[Item-finding records]
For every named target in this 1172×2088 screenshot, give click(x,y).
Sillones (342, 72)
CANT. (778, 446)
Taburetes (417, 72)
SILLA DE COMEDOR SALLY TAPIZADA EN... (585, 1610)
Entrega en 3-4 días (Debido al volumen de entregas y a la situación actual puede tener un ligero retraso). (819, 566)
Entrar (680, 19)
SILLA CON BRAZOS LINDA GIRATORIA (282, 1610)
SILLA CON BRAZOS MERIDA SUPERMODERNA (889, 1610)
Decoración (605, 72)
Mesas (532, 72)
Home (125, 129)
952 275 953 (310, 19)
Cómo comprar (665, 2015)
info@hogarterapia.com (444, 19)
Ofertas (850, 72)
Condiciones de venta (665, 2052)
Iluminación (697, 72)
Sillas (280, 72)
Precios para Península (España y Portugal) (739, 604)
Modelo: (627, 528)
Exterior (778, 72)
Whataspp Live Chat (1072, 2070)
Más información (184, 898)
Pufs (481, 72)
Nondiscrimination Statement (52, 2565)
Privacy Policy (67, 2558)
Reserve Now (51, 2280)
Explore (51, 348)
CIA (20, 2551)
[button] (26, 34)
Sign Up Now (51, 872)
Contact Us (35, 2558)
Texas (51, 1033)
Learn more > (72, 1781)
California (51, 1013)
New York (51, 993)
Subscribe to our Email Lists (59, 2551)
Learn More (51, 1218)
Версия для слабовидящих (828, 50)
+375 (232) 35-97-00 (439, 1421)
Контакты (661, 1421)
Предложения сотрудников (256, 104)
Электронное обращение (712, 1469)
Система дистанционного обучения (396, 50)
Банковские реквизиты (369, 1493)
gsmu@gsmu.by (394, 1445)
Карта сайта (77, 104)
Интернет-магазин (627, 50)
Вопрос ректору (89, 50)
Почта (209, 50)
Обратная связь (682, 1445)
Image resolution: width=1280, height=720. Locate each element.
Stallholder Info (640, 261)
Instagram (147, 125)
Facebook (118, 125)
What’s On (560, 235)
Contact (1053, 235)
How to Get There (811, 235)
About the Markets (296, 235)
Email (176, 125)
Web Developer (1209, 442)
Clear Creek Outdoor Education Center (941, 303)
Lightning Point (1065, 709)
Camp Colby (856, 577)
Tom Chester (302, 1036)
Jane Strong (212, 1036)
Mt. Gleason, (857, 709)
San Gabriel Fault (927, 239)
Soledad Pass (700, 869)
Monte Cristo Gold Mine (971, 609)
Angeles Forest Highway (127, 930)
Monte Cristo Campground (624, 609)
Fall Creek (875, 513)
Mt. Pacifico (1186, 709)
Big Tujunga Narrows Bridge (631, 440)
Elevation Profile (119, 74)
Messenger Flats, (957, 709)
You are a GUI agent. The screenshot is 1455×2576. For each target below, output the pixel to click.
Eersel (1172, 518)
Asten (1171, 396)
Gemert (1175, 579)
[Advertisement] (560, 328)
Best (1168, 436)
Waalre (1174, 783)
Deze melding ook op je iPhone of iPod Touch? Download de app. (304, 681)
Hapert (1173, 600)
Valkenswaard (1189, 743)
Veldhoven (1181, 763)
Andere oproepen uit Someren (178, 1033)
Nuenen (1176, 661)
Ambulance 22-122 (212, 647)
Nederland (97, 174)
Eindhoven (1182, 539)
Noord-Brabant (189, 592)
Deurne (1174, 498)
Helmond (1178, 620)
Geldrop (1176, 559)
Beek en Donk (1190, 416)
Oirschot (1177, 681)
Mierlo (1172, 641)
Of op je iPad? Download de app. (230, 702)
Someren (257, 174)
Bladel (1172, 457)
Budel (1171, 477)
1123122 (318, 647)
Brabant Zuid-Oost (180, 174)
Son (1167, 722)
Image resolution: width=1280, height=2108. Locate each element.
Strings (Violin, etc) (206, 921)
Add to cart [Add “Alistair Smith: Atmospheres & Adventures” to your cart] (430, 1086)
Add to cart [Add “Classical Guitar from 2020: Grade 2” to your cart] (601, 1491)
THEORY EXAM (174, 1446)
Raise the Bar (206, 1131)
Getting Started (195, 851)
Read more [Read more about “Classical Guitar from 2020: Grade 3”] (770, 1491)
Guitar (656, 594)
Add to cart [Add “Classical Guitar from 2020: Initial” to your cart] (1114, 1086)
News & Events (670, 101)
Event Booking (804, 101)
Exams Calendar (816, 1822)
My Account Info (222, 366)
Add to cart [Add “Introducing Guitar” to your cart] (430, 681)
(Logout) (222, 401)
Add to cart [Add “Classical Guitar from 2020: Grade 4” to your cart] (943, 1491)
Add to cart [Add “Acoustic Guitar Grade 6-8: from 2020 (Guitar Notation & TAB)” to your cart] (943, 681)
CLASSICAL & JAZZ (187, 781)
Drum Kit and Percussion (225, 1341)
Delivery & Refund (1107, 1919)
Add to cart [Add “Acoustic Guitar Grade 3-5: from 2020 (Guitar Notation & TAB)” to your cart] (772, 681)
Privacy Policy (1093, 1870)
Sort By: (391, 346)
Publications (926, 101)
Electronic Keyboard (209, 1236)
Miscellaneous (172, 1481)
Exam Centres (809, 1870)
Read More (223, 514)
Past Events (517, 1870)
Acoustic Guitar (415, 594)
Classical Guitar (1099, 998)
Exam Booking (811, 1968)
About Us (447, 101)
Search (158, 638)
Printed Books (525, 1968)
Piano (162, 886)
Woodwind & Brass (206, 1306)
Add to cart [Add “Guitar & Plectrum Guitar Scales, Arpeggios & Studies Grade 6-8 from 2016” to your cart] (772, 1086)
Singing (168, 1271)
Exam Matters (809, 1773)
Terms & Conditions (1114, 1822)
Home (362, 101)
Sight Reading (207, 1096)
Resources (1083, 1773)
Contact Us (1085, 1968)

### Required task
Reproduce all of the material above, swapping "Stallholder Info" for "Stallholder Information" and leaving every other character unchanged.

### Reply to the exercise
For every named target in this 1172×2088 screenshot, give click(x,y).
Sillones (342, 72)
CANT. (778, 446)
Taburetes (417, 72)
SILLA DE COMEDOR SALLY TAPIZADA EN... (585, 1610)
Entrega en 3-4 días (Debido al volumen de entregas y a la situación actual puede tener un ligero retraso). (819, 566)
Entrar (680, 19)
SILLA CON BRAZOS LINDA GIRATORIA (282, 1610)
SILLA CON BRAZOS MERIDA SUPERMODERNA (889, 1610)
Decoración (605, 72)
Mesas (532, 72)
Home (125, 129)
952 275 953 (310, 19)
Cómo comprar (665, 2015)
info@hogarterapia.com (444, 19)
Ofertas (850, 72)
Condiciones de venta (665, 2052)
Iluminación (697, 72)
Sillas (280, 72)
Precios para Península (España y Portugal) (739, 604)
Modelo: (627, 528)
Exterior (778, 72)
Whataspp Live Chat (1072, 2070)
Más información (184, 898)
Pufs (481, 72)
Nondiscrimination Statement (52, 2565)
Privacy Policy (67, 2558)
Reserve Now (51, 2280)
Explore (51, 348)
CIA (20, 2551)
[button] (26, 34)
Sign Up Now (51, 872)
Contact Us (35, 2558)
Texas (51, 1033)
Learn more > (72, 1781)
California (51, 1013)
New York (51, 993)
Subscribe to our Email Lists (59, 2551)
Learn More (51, 1218)
Версия для слабовидящих (828, 50)
+375 (232) 35-97-00 (439, 1421)
Контакты (661, 1421)
Предложения сотрудников (256, 104)
Электронное обращение (712, 1469)
Система дистанционного обучения (396, 50)
Банковские реквизиты (369, 1493)
gsmu@gsmu.by (394, 1445)
Карта сайта (77, 104)
Интернет-магазин (627, 50)
Вопрос ректору (89, 50)
Почта (209, 50)
Обратная связь (682, 1445)
Image resolution: width=1280, height=720. Locate each element.
Stallholder Information (640, 261)
Instagram (147, 125)
Facebook (118, 125)
What’s On (560, 235)
Contact (1053, 235)
How to Get There (811, 235)
About the Markets (296, 235)
Email (176, 125)
Web Developer (1209, 442)
Clear Creek Outdoor Education Center (941, 303)
Lightning Point (1065, 709)
Camp Colby (856, 577)
Tom Chester (302, 1036)
Jane Strong (212, 1036)
Mt. Gleason, (857, 709)
San Gabriel Fault (927, 239)
Soledad Pass (700, 869)
Monte Cristo Gold Mine (971, 609)
Angeles Forest Highway (127, 930)
Monte Cristo Campground (624, 609)
Fall Creek (875, 513)
Mt. Pacifico (1186, 709)
Big Tujunga Narrows Bridge (631, 440)
Elevation Profile (119, 74)
Messenger Flats, (957, 709)
You are a GUI agent. The screenshot is 1455×2576. For each target below, output the pixel to click.
Eersel (1172, 518)
Asten (1171, 396)
Gemert (1175, 579)
[Advertisement] (560, 328)
Best (1168, 436)
Waalre (1174, 783)
Deze melding ook op je iPhone of iPod Touch? Download de app. (304, 681)
Hapert (1173, 600)
Valkenswaard (1189, 743)
Veldhoven (1181, 763)
Andere oproepen uit Someren (178, 1033)
Nuenen (1176, 661)
Ambulance 22-122 (212, 647)
Nederland (97, 174)
Eindhoven (1182, 539)
Noord-Brabant (189, 592)
Deurne (1174, 498)
Helmond (1178, 620)
Geldrop (1176, 559)
Beek en Donk (1190, 416)
Oirschot (1177, 681)
Mierlo (1172, 641)
Of op je iPad? Download de app. (230, 702)
Someren (257, 174)
Bladel (1172, 457)
Budel (1171, 477)
1123122 (318, 647)
Brabant Zuid-Oost (180, 174)
Son (1167, 722)
Image resolution: width=1280, height=2108. Locate each element.
Strings (Violin, etc) (206, 921)
Add to cart [Add “Alistair Smith: Atmospheres & Adventures” to your cart] (430, 1086)
Add to cart [Add “Classical Guitar from 2020: Grade 2” to your cart] (601, 1491)
THEORY EXAM (174, 1446)
Raise the Bar (206, 1131)
Getting Started (195, 851)
Read more [Read more about “Classical Guitar from 2020: Grade 3”] (770, 1491)
Guitar (656, 594)
Add to cart [Add “Classical Guitar from 2020: Initial” to your cart] (1114, 1086)
News & Events (670, 101)
Event Booking (804, 101)
Exams Calendar (816, 1822)
My Account Info (222, 366)
Add to cart [Add “Introducing Guitar” to your cart] (430, 681)
(Logout) (222, 401)
Add to cart [Add “Classical Guitar from 2020: Grade 4” to your cart] (943, 1491)
Add to cart [Add “Acoustic Guitar Grade 6-8: from 2020 (Guitar Notation & TAB)” to your cart] (943, 681)
CLASSICAL & JAZZ (187, 781)
Drum Kit and Percussion (225, 1341)
Delivery & Refund (1107, 1919)
Add to cart [Add “Acoustic Guitar Grade 3-5: from 2020 (Guitar Notation & TAB)” to your cart] (772, 681)
Privacy Policy (1093, 1870)
Sort By: (391, 346)
Publications (926, 101)
Electronic Keyboard (209, 1236)
Miscellaneous (172, 1481)
Exam Centres (809, 1870)
Read More (223, 514)
Past Events (517, 1870)
Acoustic Guitar (415, 594)
Classical Guitar (1099, 998)
Exam Booking (811, 1968)
About Us (447, 101)
Search (158, 638)
Printed Books (525, 1968)
Piano (162, 886)
Woodwind & Brass (206, 1306)
Add to cart [Add “Guitar & Plectrum Guitar Scales, Arpeggios & Studies Grade 6-8 from 2016” to your cart] (772, 1086)
Singing (168, 1271)
Exam Matters (809, 1773)
Terms & Conditions (1114, 1822)
Home (362, 101)
Sight Reading (207, 1096)
Resources (1083, 1773)
Contact Us (1085, 1968)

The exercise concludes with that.